Now, however, when it seems like almost every major company is talking about how how AI can be used to help their human workers increase their efficiency rates, Alien: Romulus' subplot involving Rook's compound feels particularly pointed. Rook says the compound is the "upgrade" humanity has long needed — a turn of phrase that immediately calls to mind a lot of the current promotional rhetoric surrounding the future of AI. The fact that Weyland-Yutani's compound then results in the creation of a human-Xenomorph offspring that is truly disgusting and horrifying just makes Alien: Romulus’ easy-to-miss thematic bite seem that much sharper.
The Alien franchise's original thematic scope was expanded a bit by Ridley Scott's prequels, Prometheus and Alien: Covenant, which follow scientists, colonists, and businessmen who are led to destruction by their own egos and collective, insatiable curiosity. The worthiness of this thematic detour is one that continues to be debated by Alien fans to this day. Regardless of how you feel about them, though, the two films are ultimately interested more in offering a decidedly cynical perspective on timeless themes of creation and the arrogance of man than anything else.
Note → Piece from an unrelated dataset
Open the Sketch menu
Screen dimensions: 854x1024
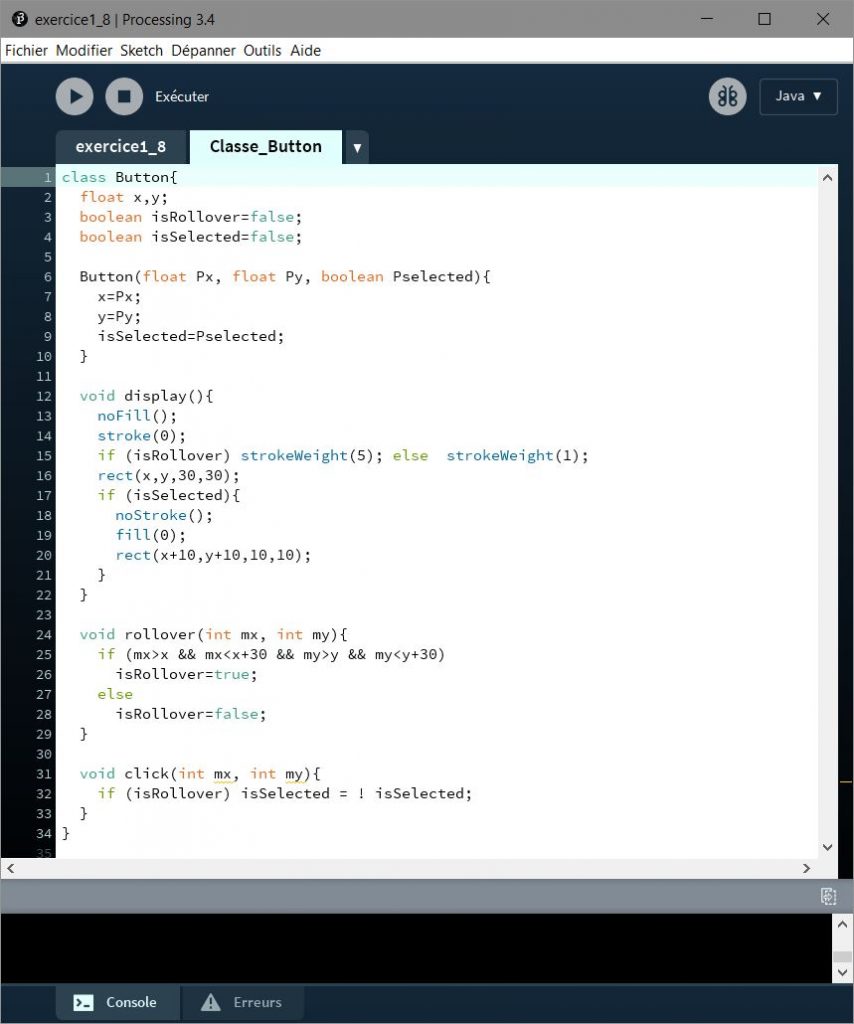(141, 51)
Alien: Romulus has more modern issues on its mind. There seems specifically to be a real feeling among young people today that the already demanding structures of our modern, capitalist society have been allowed to tighten to the point that they are now thoroughly squeezing the life out of our up-and-coming generations. Alongside that feeling has emerged another — a desire to escape, break free, and find a new way to live outside of the world's established rules.
To its credit, Romulus captures both of those sensations well. It's the first Alien movie that feels like it was actually made for a younger audience — and it hasn't come along a moment too soon, either.